GR/evacuation/sirens

jbor at bigpond.com jbor at bigpond.com
Sat Oct 29 18:05:13 CDT 2005


On 30/10/2005 Erik T. Burns wrote:

> pynchon's certainly not using "evacuation" in the beginning in the 
> Benny
> Hill way; it is possibly coincidental (and indeed what other word 
> could he
> use for evacuation in the sense of masses-flee-the-doomed-city sense?) 
> but
> at the same time the whole first section (until Pirate wakes up) has an
> intestinal feel to it, velvety and in the dark, constricted and smelly.
>
> so it's a neat coincidence, if that's what/all it is.

It doesn't add anything for me, but there is a claustrophobic feel to 
the opening dream sequence I agree. I do think that Pirate's dream is a 
purging of some of the really horrific baggage from his mind and 
imagination.

> as for the siren-or-rocket-or-both doing the screaming in line 1, i 
> don't
> want to get tied down to any one reading. all clear or air raid alert 
> both
> work, a rocket itself is also logical. a combination of two or three of
> these also works. obviously something has these people on the move, it 
> could
> be the sound of the rocket, it could be a raid siren, it could be the 
> all
> clear. it makes _sense_ that the sound heard in that line is the all 
> clear,
> but that doesn't mean it's the only sound.
> worth noting that the next rocket sound is a "crack-blast" on page 72.
> (after page 4's equally ambiguous "Screaming holds across the sky." 
> that's
> obviously the same screaming as in line 1.)

Yes, and I think the paragraph with the second mention of the screaming 
is Pirate waking up, on the very cusp between dream and waking, and 
very much empathising with the evacuee's predicament. At the end of the 
first section, Pirate notes the vapour trail and acknowledges to 
himself that "he won't hear the thing come in". In a way, if it's 
literally just an air raid or all clear siren then it's quite prosaic, 
but in literal terms I think that's what it has to be. (And I think it 
has to be the warning siren in terms of the actual rocket with Katje's 
SOS message in it that arrives that morning). But those other readings 
(the sound of the rocket, Gotffried's scream, the scream of the death 
camp victims) are still valid symbolically I think (or hope), by virtue 
of both Pirate's special talent and the allusiveness and ambiguity of 
the opening sequence.

I think the "it has happened before", "there is nothing to compare it 
to now", "it is too late", "the Evacuation still proceeds, but it's all 
theatre" observations at the outset all hinge on the difference between 
the old buzzbombs during the Blitz and the new V-2s, which is an 
important element of the novel, and especially in these first few 
sections.
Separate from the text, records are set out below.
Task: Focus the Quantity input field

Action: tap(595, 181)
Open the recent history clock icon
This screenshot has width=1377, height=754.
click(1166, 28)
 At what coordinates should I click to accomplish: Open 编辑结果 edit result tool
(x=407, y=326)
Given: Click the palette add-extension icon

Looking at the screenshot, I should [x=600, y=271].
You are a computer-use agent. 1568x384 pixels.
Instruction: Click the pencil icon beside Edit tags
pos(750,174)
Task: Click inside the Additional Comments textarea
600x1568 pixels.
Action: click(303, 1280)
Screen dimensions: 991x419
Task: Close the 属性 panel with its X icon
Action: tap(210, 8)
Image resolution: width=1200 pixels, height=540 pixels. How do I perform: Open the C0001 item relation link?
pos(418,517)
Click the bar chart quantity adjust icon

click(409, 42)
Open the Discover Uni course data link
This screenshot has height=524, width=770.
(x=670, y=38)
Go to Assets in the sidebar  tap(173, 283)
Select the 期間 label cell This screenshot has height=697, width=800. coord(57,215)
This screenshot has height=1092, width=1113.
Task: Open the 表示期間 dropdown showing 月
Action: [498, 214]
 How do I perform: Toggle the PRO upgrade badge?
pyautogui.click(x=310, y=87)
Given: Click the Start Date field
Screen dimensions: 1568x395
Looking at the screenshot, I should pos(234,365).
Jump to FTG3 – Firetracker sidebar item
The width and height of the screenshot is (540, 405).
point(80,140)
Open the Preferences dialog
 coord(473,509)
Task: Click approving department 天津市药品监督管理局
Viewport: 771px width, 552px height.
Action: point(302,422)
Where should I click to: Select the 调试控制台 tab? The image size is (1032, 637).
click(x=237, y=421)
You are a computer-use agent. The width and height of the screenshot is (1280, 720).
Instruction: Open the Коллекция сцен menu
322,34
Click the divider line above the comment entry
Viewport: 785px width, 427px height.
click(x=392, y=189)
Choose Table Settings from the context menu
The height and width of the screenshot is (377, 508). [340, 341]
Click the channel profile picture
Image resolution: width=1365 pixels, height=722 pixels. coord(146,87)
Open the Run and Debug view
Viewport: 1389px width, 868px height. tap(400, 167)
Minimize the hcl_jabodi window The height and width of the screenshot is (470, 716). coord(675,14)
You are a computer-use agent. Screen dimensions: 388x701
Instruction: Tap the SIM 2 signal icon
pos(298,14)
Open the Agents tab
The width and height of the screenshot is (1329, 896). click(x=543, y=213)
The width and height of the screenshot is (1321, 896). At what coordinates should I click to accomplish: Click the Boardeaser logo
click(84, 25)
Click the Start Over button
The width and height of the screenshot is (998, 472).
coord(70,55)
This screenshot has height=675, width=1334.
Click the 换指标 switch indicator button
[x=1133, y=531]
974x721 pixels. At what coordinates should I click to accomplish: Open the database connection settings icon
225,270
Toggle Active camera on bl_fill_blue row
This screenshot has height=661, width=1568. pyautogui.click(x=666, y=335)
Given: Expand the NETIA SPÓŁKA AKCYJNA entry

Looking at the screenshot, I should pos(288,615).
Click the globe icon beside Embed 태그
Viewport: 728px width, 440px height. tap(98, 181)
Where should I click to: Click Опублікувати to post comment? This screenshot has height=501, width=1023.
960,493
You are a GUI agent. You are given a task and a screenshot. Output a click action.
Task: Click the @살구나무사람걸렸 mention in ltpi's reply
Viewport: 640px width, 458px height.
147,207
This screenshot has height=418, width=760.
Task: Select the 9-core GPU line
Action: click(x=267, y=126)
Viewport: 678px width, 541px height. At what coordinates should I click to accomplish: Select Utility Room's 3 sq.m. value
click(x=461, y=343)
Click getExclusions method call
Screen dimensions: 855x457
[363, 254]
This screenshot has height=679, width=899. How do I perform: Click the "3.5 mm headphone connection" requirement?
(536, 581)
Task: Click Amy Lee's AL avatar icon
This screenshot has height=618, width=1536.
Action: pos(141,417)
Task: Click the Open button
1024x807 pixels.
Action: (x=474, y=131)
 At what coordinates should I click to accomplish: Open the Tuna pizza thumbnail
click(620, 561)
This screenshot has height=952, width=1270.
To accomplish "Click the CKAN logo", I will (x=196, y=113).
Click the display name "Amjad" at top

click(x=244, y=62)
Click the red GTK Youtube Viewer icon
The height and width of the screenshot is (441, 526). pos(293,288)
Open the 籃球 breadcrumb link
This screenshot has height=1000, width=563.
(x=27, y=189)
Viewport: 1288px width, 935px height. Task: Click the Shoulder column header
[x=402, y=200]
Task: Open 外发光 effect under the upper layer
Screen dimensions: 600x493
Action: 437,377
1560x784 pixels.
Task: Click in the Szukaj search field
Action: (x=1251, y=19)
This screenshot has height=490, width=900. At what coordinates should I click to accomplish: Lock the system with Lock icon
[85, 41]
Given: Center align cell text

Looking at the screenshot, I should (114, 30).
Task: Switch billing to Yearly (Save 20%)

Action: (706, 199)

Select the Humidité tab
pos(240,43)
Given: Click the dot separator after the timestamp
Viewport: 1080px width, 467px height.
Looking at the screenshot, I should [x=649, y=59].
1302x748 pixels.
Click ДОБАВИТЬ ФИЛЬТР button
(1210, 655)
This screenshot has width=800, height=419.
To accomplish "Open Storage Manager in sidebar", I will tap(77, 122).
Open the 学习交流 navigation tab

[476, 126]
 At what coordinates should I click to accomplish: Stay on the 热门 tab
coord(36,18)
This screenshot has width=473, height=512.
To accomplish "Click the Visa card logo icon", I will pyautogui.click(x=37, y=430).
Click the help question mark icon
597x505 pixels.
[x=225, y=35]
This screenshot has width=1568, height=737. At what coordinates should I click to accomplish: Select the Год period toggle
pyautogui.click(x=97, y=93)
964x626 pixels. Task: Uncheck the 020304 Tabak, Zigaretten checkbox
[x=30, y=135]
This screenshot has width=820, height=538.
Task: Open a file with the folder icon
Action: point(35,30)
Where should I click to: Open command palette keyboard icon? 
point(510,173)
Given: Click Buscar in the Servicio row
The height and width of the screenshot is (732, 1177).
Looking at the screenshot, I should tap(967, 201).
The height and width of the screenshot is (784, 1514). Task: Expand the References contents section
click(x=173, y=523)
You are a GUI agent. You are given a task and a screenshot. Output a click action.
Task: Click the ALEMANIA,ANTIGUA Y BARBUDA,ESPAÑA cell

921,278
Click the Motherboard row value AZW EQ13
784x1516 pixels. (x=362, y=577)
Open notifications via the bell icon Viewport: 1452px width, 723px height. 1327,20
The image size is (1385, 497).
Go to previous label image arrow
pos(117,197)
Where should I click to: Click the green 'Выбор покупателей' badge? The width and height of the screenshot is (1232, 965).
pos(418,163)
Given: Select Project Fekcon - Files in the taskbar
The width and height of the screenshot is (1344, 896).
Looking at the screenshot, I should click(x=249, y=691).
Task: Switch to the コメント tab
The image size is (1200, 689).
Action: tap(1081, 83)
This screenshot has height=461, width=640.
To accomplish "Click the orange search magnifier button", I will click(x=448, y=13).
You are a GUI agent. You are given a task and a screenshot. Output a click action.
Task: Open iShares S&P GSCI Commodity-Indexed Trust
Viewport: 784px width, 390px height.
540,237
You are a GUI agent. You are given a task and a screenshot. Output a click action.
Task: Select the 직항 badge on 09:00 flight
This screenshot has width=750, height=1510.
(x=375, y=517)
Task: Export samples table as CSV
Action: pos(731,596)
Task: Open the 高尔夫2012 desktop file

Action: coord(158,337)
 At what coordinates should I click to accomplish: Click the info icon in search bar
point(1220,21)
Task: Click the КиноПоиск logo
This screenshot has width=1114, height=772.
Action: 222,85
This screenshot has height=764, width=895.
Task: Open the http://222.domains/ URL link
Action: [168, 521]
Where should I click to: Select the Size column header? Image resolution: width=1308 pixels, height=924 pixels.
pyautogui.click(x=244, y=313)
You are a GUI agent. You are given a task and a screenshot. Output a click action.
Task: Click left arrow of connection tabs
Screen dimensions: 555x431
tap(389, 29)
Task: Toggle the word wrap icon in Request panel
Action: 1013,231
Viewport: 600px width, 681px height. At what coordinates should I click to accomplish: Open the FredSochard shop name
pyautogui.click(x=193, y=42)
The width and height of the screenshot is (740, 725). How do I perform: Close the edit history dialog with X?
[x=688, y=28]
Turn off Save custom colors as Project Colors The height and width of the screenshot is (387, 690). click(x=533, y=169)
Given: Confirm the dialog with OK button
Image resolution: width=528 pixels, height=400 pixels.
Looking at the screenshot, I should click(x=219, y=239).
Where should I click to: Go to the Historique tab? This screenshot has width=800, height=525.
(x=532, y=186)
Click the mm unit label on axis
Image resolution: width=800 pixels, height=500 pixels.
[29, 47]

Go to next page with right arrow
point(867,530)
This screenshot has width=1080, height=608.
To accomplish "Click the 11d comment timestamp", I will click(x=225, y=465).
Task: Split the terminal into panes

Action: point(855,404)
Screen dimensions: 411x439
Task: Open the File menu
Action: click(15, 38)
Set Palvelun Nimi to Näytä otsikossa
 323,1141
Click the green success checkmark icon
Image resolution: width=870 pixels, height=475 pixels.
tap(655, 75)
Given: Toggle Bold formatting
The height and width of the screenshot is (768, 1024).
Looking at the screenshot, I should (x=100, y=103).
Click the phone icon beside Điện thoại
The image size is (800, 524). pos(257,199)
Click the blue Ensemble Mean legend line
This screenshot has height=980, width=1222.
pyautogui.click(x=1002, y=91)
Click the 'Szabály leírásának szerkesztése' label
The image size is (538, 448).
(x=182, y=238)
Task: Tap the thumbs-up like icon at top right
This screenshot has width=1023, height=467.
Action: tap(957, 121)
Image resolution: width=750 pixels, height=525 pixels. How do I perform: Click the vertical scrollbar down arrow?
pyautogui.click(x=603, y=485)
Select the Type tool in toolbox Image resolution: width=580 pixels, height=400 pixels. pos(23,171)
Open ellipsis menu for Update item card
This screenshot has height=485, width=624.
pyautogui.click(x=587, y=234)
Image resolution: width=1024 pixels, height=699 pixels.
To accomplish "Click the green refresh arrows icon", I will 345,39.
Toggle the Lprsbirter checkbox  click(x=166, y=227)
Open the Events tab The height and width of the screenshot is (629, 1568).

Evacuation isn't an effective response any more, and everyone 
realises it, seems to be the point on one level. I think, more than 
anything, the correlation between the London evacuees and the Holocaust 
deportees which leads Pirate's subconscious to merge the two 
experiences into one, is a psychological one. It's how they were 
thinking as their ultimate destination loomed.

best

> do other rockets scream in GR? do sirens? yes they do, yes they do:
>
> page 215: "because sending the RAF to make a terror raid against 
> civilian
> Lübeck was the unmistakable long look that said hurry up and fuck me, 
> that
> brought the rockets hard and screaming, the A4s, which were to've been 
> fired
> anyway, a bit sooner instead..."
>
> or
>
> page 409: "...and the Rocket crashed somewhere over in 
> Peenemünde-West, in
> Luftwaffe territory. The dirty pillar of smoke drew the screaming fire
> engines and truckloads of workers by in a wild parade."